Records provided
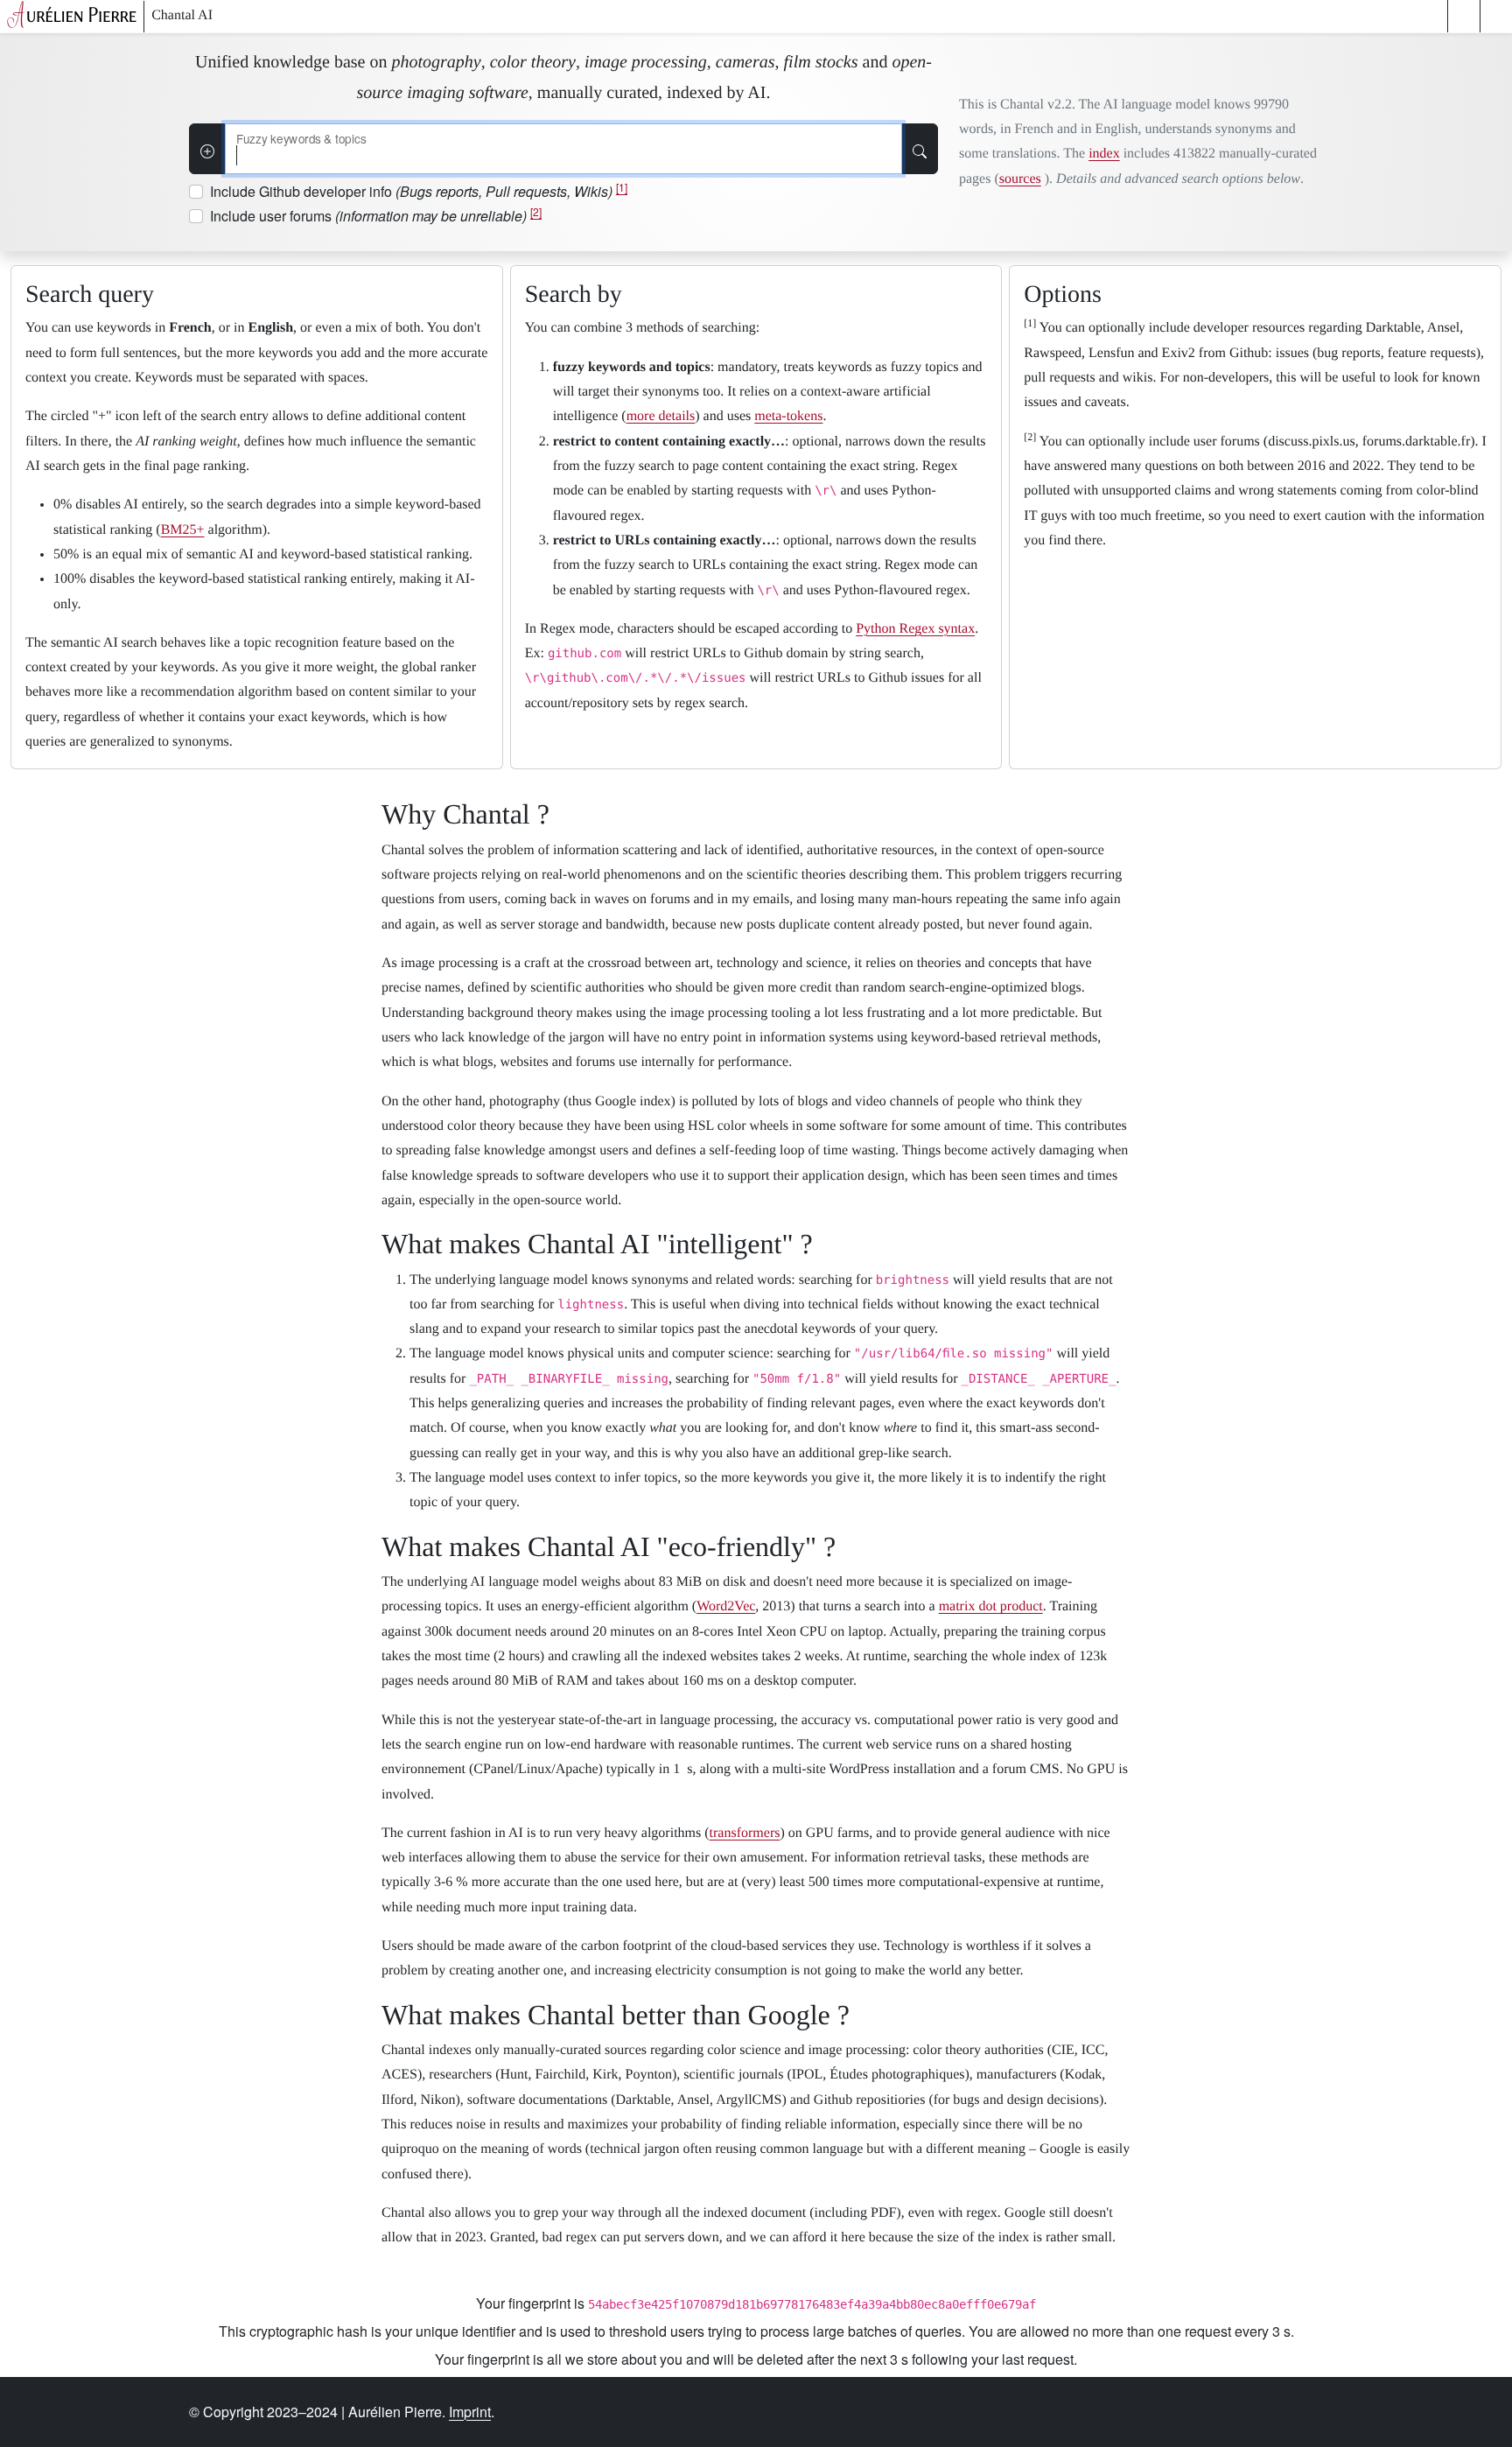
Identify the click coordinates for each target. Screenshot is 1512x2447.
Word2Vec (725, 1606)
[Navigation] (1496, 16)
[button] (1464, 16)
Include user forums (376, 216)
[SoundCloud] (1207, 2412)
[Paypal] (1256, 2412)
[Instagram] (1109, 2412)
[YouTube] (1158, 2412)
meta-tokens (788, 416)
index (1104, 153)
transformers (745, 1833)
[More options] (207, 148)
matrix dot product (991, 1606)
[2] (536, 211)
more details (661, 416)
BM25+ (183, 529)
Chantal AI (182, 15)
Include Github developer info (418, 191)
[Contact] (1305, 2412)
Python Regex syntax (915, 628)
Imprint (470, 2411)
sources (1020, 179)
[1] (621, 186)
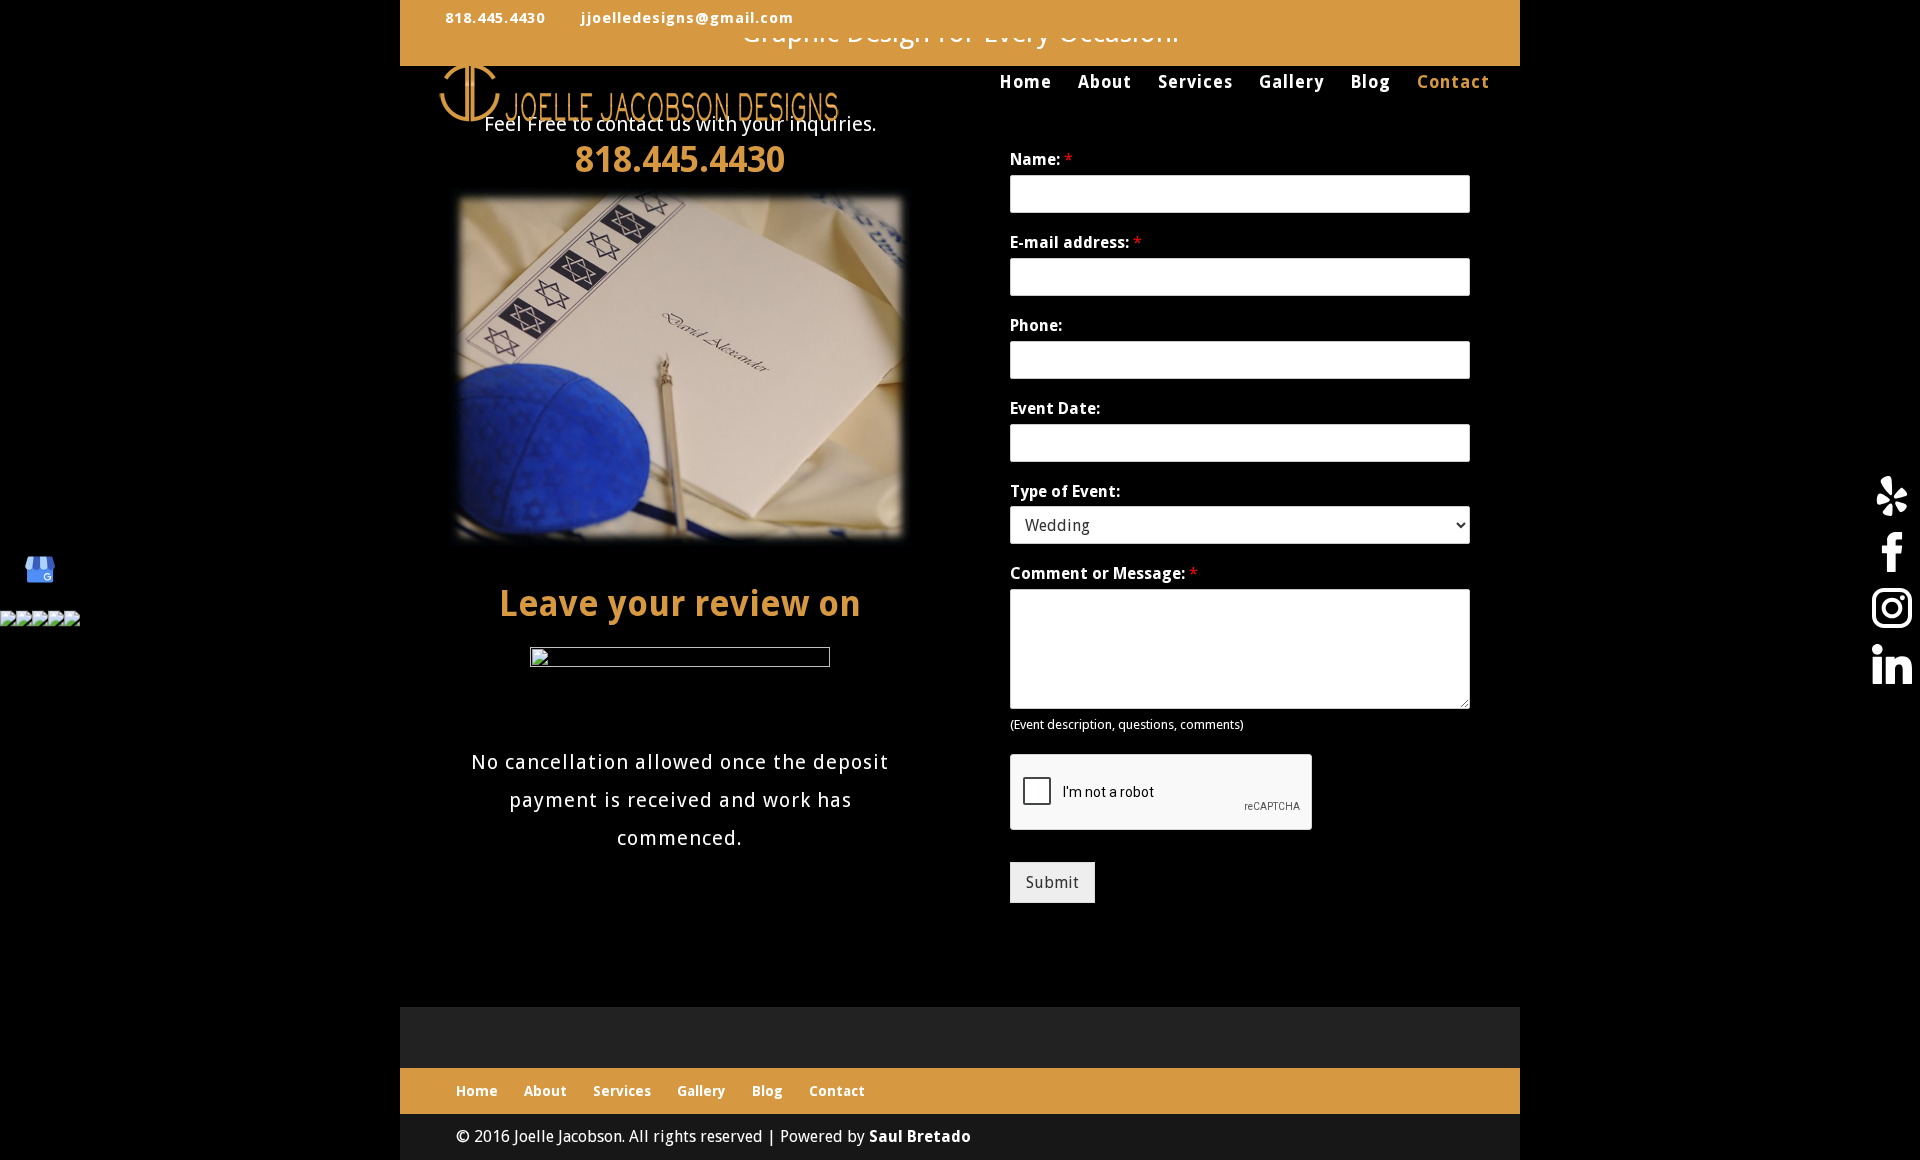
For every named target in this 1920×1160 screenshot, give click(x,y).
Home (1025, 83)
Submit (1052, 882)
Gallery (1291, 83)
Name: (1041, 159)
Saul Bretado (920, 1136)
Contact (1453, 83)
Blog (1370, 83)
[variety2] (680, 540)
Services (1195, 83)
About (1105, 83)
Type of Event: (1065, 491)
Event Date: (1055, 408)
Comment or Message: (1104, 573)
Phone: (1036, 325)
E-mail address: (1076, 242)
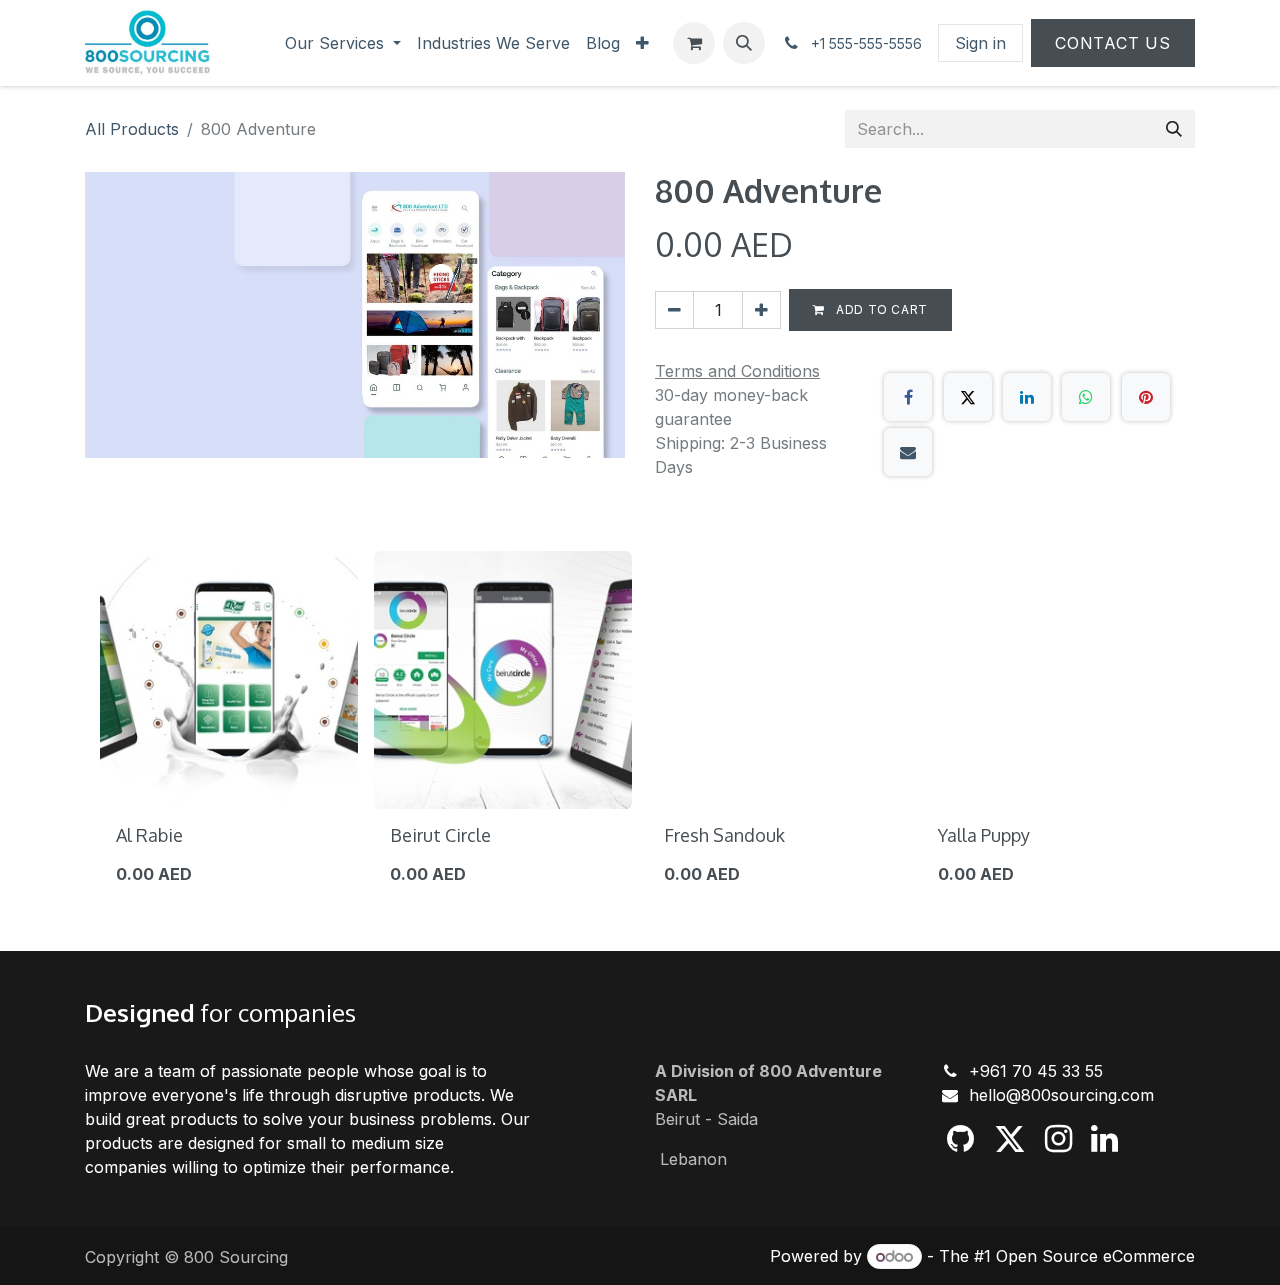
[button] (744, 43)
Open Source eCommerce (1095, 1256)
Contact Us (1113, 43)
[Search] (1174, 129)
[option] (640, 727)
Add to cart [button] (880, 309)
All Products (132, 129)
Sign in (980, 43)
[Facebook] (908, 397)
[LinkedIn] (1027, 397)
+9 (979, 1071)
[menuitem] (343, 43)
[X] (968, 397)
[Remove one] (674, 310)
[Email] (908, 452)
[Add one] (761, 310)
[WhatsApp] (1086, 397)
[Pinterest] (1146, 397)
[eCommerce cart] (694, 43)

Work to be completed
Retype exactly, and only, the lines from the one containing "more details (661, 416)" through the end of the records above. Pictures stay out of the copy.

Result of this exercise
more details (661, 416)
BM25+ (183, 529)
Chantal AI (182, 15)
Include Github developer info (418, 191)
[Contact] (1305, 2412)
Python Regex syntax (915, 628)
Imprint (470, 2411)
sources (1020, 179)
[1] (621, 186)
For every named target in this 1920×1160 screenshot, give click(x,y).
Home (1025, 83)
Submit (1052, 882)
Gallery (1291, 83)
Name: (1041, 159)
Saul Bretado (920, 1136)
Contact (1453, 83)
Blog (1370, 83)
[variety2] (680, 540)
Services (1195, 83)
About (1105, 83)
Type of Event: (1065, 491)
Event Date: (1055, 408)
Comment or Message: (1104, 573)
Phone: (1036, 325)
E-mail address: (1076, 242)
[button] (744, 43)
Open Source eCommerce (1095, 1256)
Contact Us (1113, 43)
[Search] (1174, 129)
[option] (640, 727)
Add to cart [button] (880, 309)
All Products (132, 129)
Sign in (980, 43)
[Facebook] (908, 397)
[LinkedIn] (1027, 397)
+9 (979, 1071)
[menuitem] (343, 43)
[X] (968, 397)
[Remove one] (674, 310)
[Email] (908, 452)
[Add one] (761, 310)
[WhatsApp] (1086, 397)
[Pinterest] (1146, 397)
[eCommerce cart] (694, 43)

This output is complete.